There is a film that, amongst many other things, depicts an angsty duo of male writer friends living in Oslo; a story on the BBC which is so macho you couldn’t make it up; and a tweet that lasers into how heterosexual couples are condemned by society to their perceived gender roles.
…
Reprise
This Norwegian film came across my radar because I’d seen an earlier film by the same director, Joachim Trier. He was in the news later that year for the press junket he was doing about his most recent film, The Worst Person in the World, which won a Spanish Goya (for Best European Film) and which was also Oscar-nominated (for original screenplay and international feature film).
Back to Reprise, a film from 2006, which I thought was a find — it’s not surprising that it became a cult classic in the US. Trier is Norwegian, but his father is Danish, and he was born in Copenhagen in 1974 (and he is also distantly related to Lars von Trier).

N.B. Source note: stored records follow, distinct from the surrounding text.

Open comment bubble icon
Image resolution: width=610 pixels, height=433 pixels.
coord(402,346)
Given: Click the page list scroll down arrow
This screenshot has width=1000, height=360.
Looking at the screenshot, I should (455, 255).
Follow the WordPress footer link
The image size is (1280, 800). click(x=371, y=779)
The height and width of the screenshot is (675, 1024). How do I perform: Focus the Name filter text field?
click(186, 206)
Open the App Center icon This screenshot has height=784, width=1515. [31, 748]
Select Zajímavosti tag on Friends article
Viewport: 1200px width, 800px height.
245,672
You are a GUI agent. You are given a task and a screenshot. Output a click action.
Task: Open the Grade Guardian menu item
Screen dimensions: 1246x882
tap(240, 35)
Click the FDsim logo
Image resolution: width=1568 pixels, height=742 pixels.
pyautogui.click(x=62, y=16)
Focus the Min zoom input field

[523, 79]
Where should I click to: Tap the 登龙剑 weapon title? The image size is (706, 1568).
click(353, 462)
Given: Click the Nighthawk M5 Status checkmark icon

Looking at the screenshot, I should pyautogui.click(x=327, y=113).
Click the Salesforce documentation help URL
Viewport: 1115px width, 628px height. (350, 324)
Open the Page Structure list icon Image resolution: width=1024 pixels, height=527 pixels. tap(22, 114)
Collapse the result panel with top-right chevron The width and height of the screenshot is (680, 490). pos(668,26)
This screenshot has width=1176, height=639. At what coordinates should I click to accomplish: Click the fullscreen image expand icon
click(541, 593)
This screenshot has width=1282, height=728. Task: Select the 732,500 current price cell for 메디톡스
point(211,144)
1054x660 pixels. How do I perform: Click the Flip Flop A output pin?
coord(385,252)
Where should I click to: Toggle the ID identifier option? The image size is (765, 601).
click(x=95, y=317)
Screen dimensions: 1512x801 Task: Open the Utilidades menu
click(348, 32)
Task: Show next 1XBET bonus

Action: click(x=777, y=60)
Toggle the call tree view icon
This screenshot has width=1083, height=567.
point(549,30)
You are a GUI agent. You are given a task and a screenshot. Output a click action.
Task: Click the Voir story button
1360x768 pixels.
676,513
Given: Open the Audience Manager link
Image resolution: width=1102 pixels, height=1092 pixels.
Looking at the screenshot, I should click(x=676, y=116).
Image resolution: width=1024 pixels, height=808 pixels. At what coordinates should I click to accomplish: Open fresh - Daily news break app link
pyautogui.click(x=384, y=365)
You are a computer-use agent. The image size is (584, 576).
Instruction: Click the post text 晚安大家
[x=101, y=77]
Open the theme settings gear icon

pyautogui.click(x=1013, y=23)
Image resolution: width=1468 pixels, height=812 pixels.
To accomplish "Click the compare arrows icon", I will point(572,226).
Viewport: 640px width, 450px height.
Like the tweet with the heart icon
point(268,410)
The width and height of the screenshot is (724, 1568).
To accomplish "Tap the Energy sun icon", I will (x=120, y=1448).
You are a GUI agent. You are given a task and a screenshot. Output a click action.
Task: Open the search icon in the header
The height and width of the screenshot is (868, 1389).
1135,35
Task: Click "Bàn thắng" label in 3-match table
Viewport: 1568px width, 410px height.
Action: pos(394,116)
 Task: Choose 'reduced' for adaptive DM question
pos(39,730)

In the film, close friends Erik (Espen Klouman Hoiner) and Phillip (Anders Danielsen Lie), both 23, have huge expectations about their respective debut novels; they want to speak to the world through their writing, and they fantasise about success and fame.
Erik’s manuscript is rejected by publishers, whilst Phillip becomes a star and ends up in psychiatric observation. Erik and three other friends get him out.
Reprise shows how the budding young novelists are affected by their masculinity, but also how it affects their other friends. Each one shows how suffocating and demanding masculinity can be in their own way, and sometimes without their realising it.
The film takes a look at issues such as male rivalry, competence, depression, homophobia — the classic homophobic jokes which are so normalised — women as objects, pornography, the inability to be vulnerable, and, also, all of the things men choose not to tackle head on — in contrast to the bullying jibes about others.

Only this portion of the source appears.